● **Data shown**
= = = = = = =

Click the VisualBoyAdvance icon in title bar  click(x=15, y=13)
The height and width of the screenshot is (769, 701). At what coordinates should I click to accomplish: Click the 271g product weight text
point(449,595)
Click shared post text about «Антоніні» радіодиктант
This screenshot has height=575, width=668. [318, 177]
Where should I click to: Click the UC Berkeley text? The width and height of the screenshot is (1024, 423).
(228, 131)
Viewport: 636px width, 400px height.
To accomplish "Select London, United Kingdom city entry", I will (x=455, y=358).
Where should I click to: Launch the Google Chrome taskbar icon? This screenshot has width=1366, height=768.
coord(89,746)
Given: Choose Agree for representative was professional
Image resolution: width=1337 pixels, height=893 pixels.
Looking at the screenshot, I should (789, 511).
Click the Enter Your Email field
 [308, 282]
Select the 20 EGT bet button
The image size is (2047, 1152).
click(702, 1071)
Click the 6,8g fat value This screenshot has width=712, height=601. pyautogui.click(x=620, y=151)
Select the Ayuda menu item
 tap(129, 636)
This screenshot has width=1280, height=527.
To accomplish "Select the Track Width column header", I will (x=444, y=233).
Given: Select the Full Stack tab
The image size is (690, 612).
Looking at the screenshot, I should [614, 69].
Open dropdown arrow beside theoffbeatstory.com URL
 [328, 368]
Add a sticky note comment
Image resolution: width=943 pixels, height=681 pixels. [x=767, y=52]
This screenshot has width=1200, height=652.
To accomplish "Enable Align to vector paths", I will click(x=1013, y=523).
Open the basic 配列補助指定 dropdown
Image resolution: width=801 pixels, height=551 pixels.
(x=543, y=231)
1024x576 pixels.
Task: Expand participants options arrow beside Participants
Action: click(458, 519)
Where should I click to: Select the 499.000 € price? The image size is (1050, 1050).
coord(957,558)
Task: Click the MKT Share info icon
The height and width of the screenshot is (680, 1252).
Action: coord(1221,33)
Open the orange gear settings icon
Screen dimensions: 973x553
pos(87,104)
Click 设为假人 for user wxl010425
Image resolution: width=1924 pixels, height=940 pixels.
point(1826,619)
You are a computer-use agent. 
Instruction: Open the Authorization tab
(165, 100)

= = = = = = =

● **Task instructions**
From the records above, copy each line that contains the word "Given".

● **Completed exercise**
Given: Choose Agree for representative was professional
Given: Select the Full Stack tab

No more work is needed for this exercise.